There’s a lot of aggressive play at my table, but on the fourth hand I cop pocket Queens (known locally as Siegfried and Roy – once the resident magicians at the Mirage). They hold up and my stack rises to $12,000.

After the first break (the line to the loos is so long that you’re lucky to have adjusted your trousers before needing to return), our table sees its first all-in called. The dealer shouts: ‘All-in on table 147!’ and waits for the photographers to get into position. There’s more than $10,000 in chips on board. The Scandinavian flips over a pair of Kings. The caller shows Aces. Disgruntled noises reverberate from a group of Swedish supporters. The turn is a rag, but the river is… a King! The Swedes go wild.

Now that he’s got a big stack, the Scandinavian dominates the table. He routinely raises before and after the flop to scare out the faint-hearted and collect their blinds. I long for our table to be broken, as he is two seats to my left. He pushes me off A-9 suited and A-J off-suit when the flop fails to help me. He routinely bets half my stack. I feel like a heifer marching toward a slow slaughter.

I limp to the next break with $10,000, but when we resume playing, the blinds go up to $100/$200 and I know I’ll be forced to make a move soon. For the next two hours, I see nothing I can even remotely bluff with, and my stack is shrinking fast. Two more of our table exit, one with the bad beat of his flush against a full house caught on the river.

It’s becoming increasingly brutal. The heat, the noise and the crowd are getting to me. How do the pros manage to keep their cool? My respect for Phil Hellmuth and Greg Raymer (both with big stacks at the moment) grows by the hour, and I can only sympathise with Daniel Negreanu and Annie Duke, among the many big-name players who have already busted out.

After hours of continually mucking cards, I’m in the big blind. I look down and see Siegfried and Roy ready to perform another magic trick for me. The player on the button has stolen quite a few of my blinds, but this time I’m ready for him with my Queens.

He flat calls. I have $6,500 left and push $2,000 towards the centre of the table. Without a thought, the button-man puts me all-in. I think. And think some more. I reflect that it’s the fourth all-in move he has made against weak stacks in the last hour. If he has only an Ace, it’s a coin-flip. If he has two Kings or rockets, well, then I’m pretty much dead. If it’s a smaller pair, however, I’m a big favourite.

I try to convince myself that this is the moment to go for it. I give him a stare but can’t get a read. Suddenly, my eyes x-ray his cards and see a 10-10 there (or maybe a J-J). I call. He flips pocket rockets.

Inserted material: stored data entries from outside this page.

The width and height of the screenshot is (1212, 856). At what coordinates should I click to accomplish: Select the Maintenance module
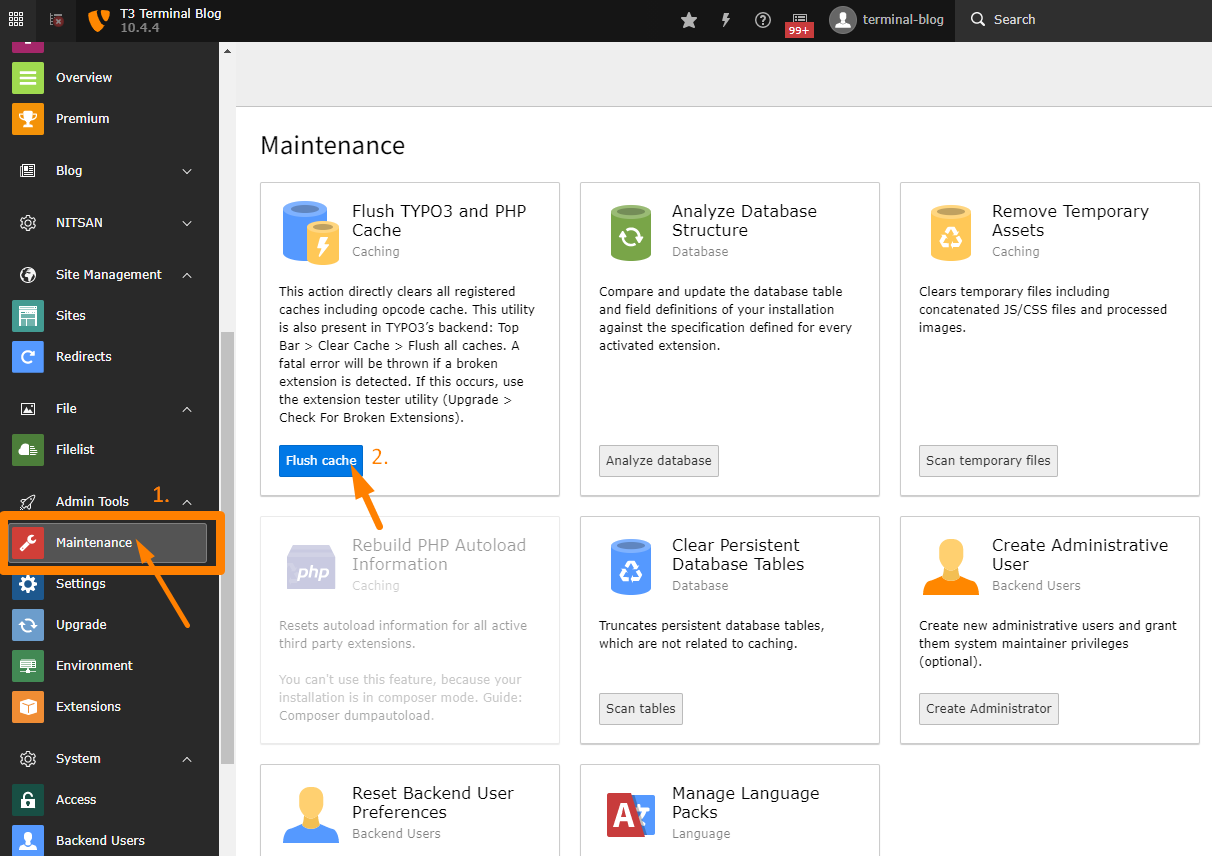tap(109, 543)
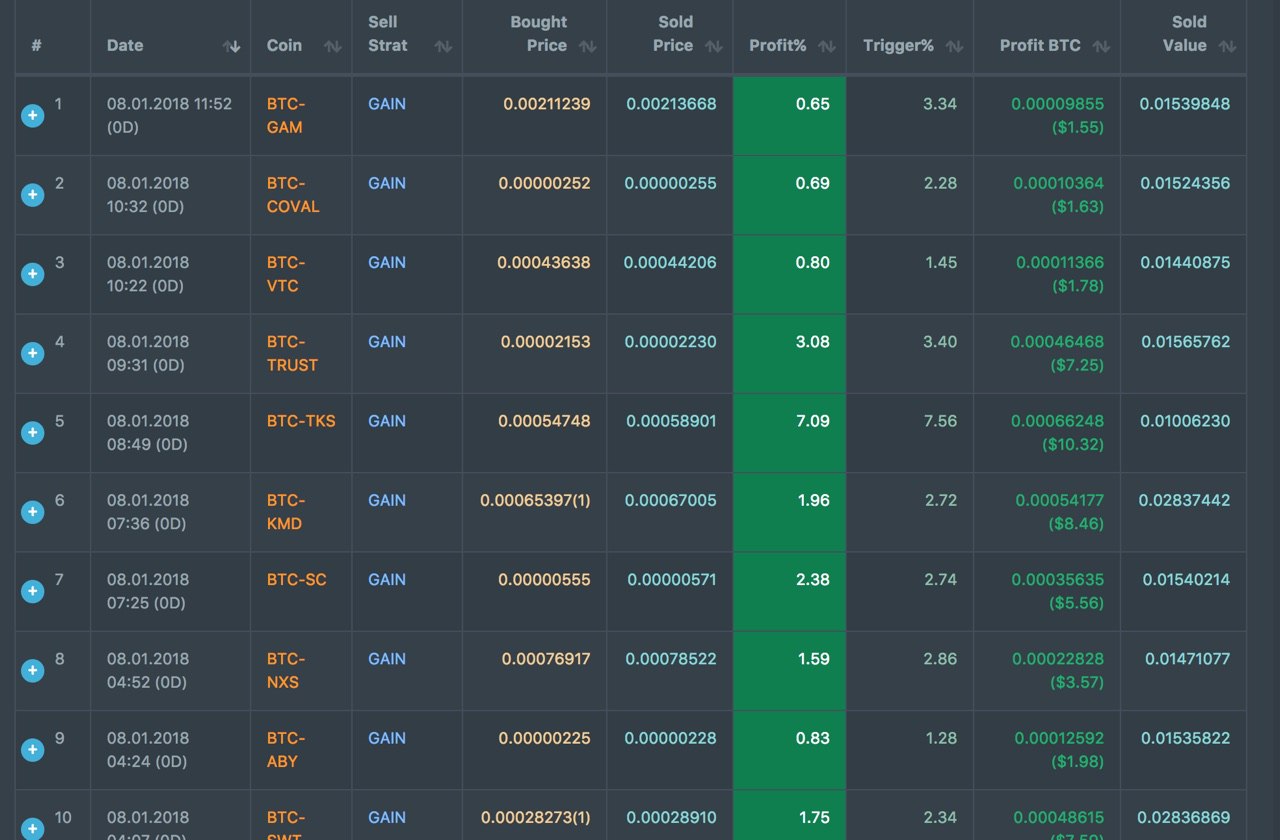Expand row 1 details with plus icon

pyautogui.click(x=33, y=116)
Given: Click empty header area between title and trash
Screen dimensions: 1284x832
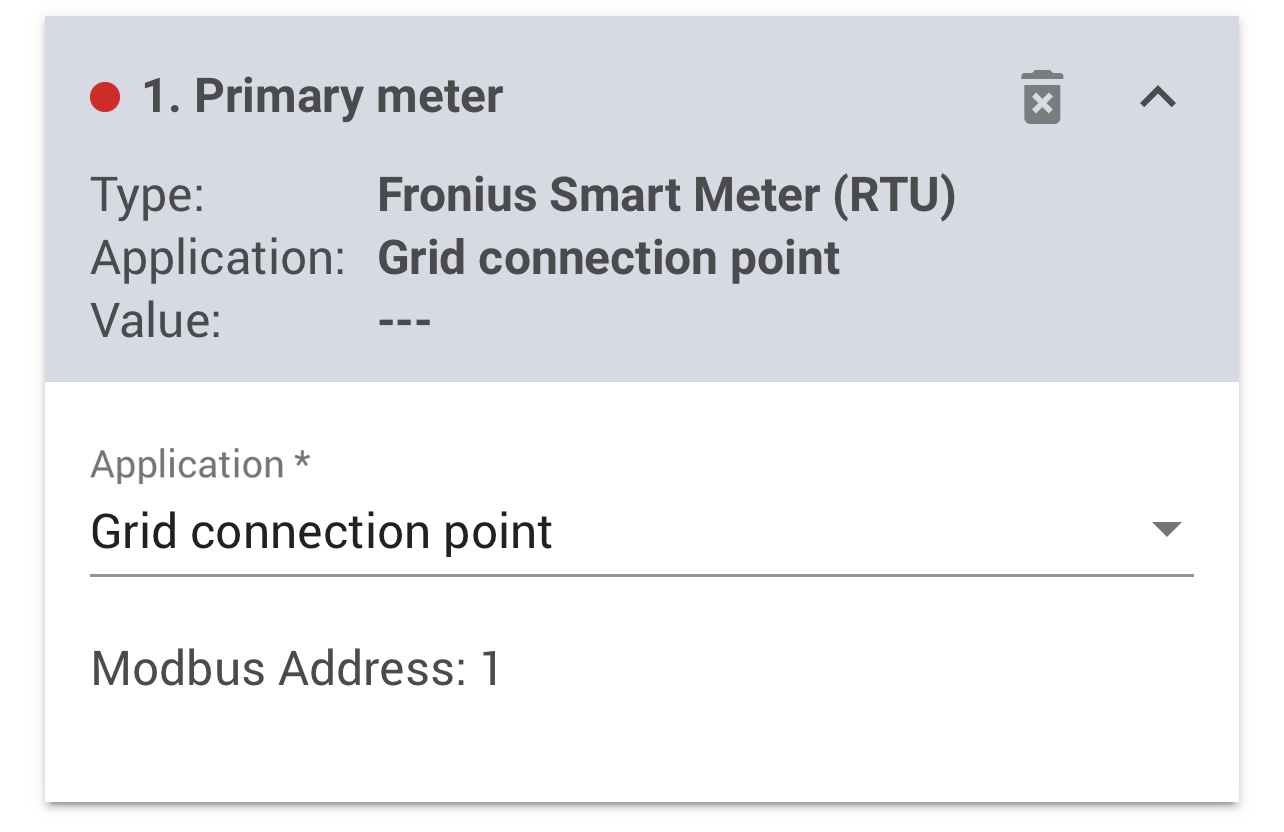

Damn, damn, damn! I stand up, the two Aces looking like poison pellets. I’m quietly, desperately, praying for a Queen, but the poker gods are asleep. Rags complete the board. Handshakes all round, which is polite, but I’m out.

Pot luck

Ah well. Time to lounge by the pool, have some drinks, go and see a show. Or maybe I’ll go over to the Monte Carlo and catch Lance Burton. On day seven of the Big One, after hearing that we have one PokerRoom.com player left (go for it, musicboy1!), I head over to the Rio and cheer him on. Lucky for me, PokerRoom.com has set up a loser’s cash-pot. For every player who gets into the money, the site will kick in $10,000, and that pot will be shared by players who fail to make it.

In the end, eight PokerRoom.com players finish in the money, and two of them progress to the top 100, with musicboy1 (of Buffalo, NY) finishing in 26th place, winning $304,680. This means the losing players share $125,000, about $2,500 each, which isn’t bad for getting knocked out on the first day! Looks like even the losers are winners this time out.